When we compare the second quarter of this year with last year, we are minus 39 percent by number of IPOs and minus 32 percent by proceeds. Here you see the impact of the pandemic, especially in the months of April and May. The good news is, when we look at June, we see a rebound in IPO activity. We had 54 IPOs in April, 43 in May, and then in June more than double the previous month with 89 – so we can see that the market is resilient and adaptable.
How did different sectors perform?
The sector appetite is for healthcare and technology. Across all the regions we cover – Americas, Asia-Pacific and EMEIA – these two sectors are in the top three for most IPOs. Investors are very selective and there’s a flight to high-quality equity stories. In all situations you have winners and losers and, this time, equity stories that are winners from or independent of the crisis are doing well.
What about the developments in different regions?
When we look at the second quarter, all regions are impacted by the pandemic. By number of IPOs, the Americas are down by 47 percent, Asia-Pacific by 18 percent and EMEIA by 66 percent. The whole world is affected, but at different levels. EMEIA is a market that relies on other markets, such as the US and China. If those markets are slowing in terms of GDP and order backlog, EMEIA as an export-driven area is more affected than others. Asia-Pacific has suffered the lowest impact. It has huge demand for capital due to the large number of growth companies.
Are there any other shared characteristics for the companies managing to go public?
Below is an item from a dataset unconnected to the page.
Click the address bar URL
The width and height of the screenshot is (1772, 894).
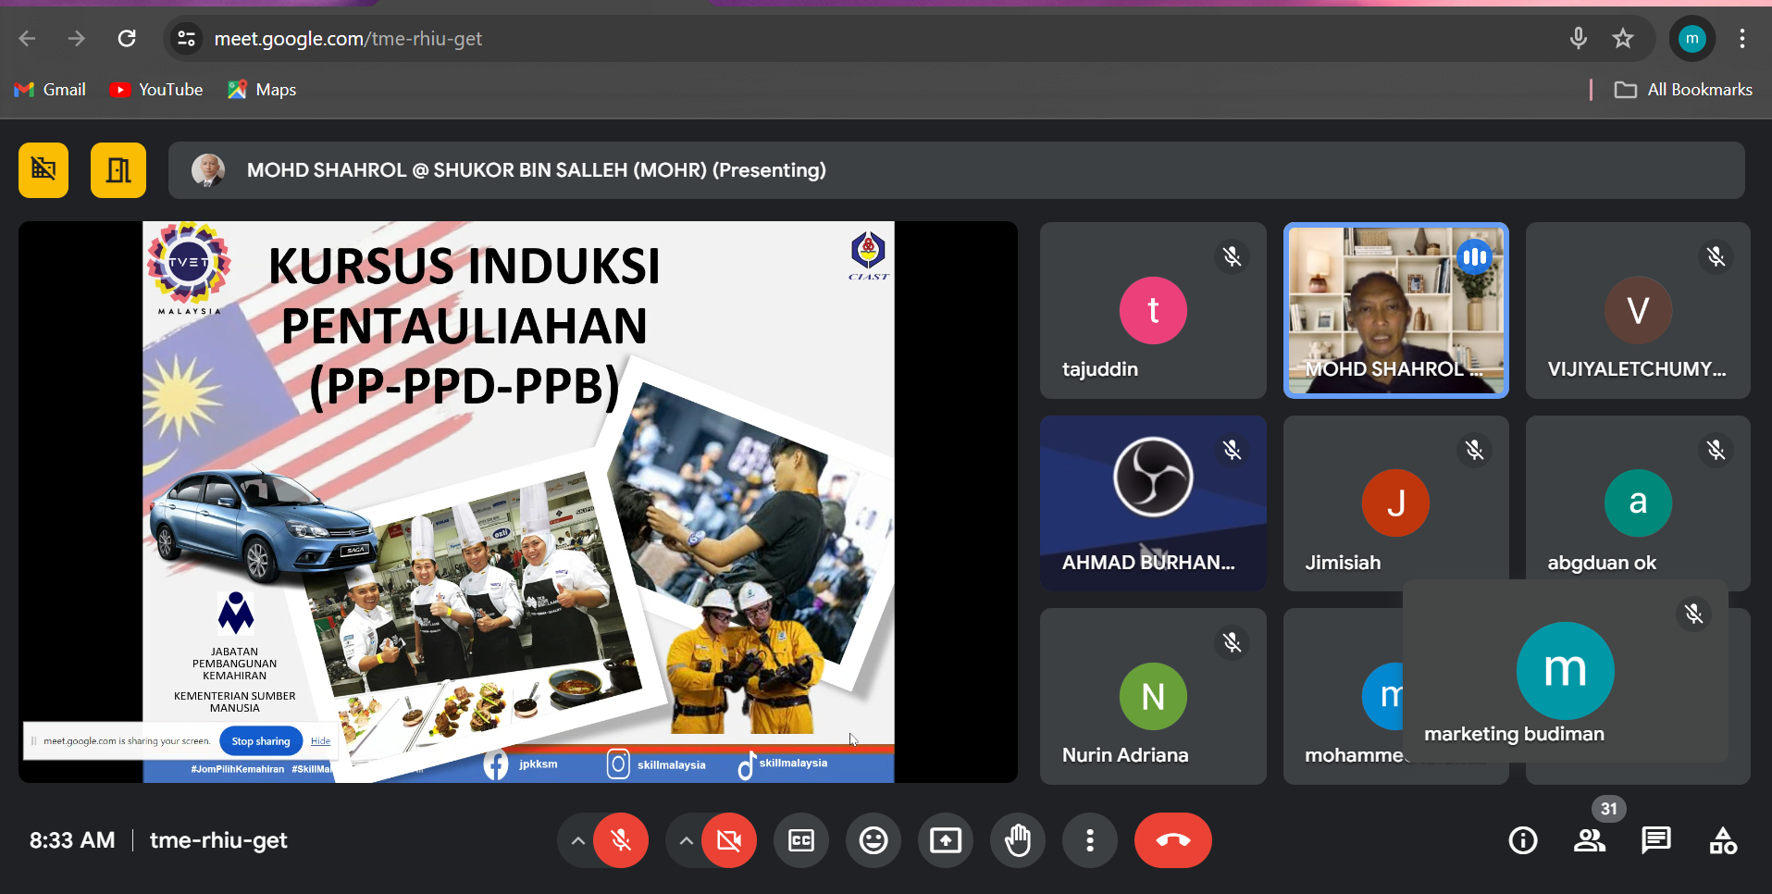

When you look at other criteria, I always say size matters. The bigger the free float and IPO proceeds, the better, so you see a trend toward bigger transactions. We also see a rise in derisking strategies. In the US, we see special-purpose acquisition company (Spac) activity moving up. It’s a transaction technique used in volatile markets where you can’t predict on a short-term basis the right IPO timing.
How have the lockdowns and inability to meet in person affected IPO processes?
Investment banks and issuers have moved to a virtual environment. There was no option to meet an investor other than via a conference call or other virtual method. One good thing is you can reach many more investors with virtual tools – you don’t have to spend time traveling and waiting in airport lounges. You can focus your book building and roadshow activity on, let’s say, four to seven days, rather than 10 to 14 days. The risk of an external shock is much higher with a longer period.
Looking ahead, what is your current IPO outlook for the rest of the year?
If we look at the statistics, valuations came back to quite a good level. We saw a strong decline in volatility as measured by the VIX Index so everything is in place for a recovery in the second half of this year. But I’ve been in the market for 25 years and I’ve never seen so many centers of uncertainty: infection levels, GDP rate development, Brexit, how government programs will be financed, interest rates and central bank policies, the US election, the cohesion of the European Union and the oil price development.
Given the uncertainty companies are facing, how can they manage that while planning for an IPO?
The main market risk of an IPO is really in the placement phase where you are on a roadshow and something happens in the world. Due to volatility, prices and valuation multipliers are moving out of the IPO book-building price range. On top of that, uncertainties are negatively impacting investor sentiment to invest in IPOs. So how can you prepare for that?
- The first thing is IPO readiness. That means readiness in terms of the right infrastructure, the right processes, the right governance and the right content.
- Second is the right equity story.
- Third is: do you have the right board in place with credentials and experience in the sector?
- Fourth is the right timing – that depends a lot on your options so, if you are in stormy waters, what other options do you have? Options include a direct listing; a ‘safe IPO’, where you do the capital-raising first and then go public afterwards; Spac listing; reverse IPO; carve-out IPO; or IPO bonds.
- Fifth, select the right bank – the process to go public is a very traditional process but the pandemic has encouraged market participants to think about new approaches. You need an intermediary that is innovative toward IPO derisking strategies and open to different ways to list.
The good news is that we can take the best practices from the pre-Covid-19 period and the good things with virtual tools we learned during the pandemic phase, and combine them to improve IPO and pricing processes for future listings.
Dr Martin Steinbach is EY EMEIA IPO leader. The views reflected in this article are the views of the author/interviewee and do not necessarily reflect the views of the global EY organization or its member firms.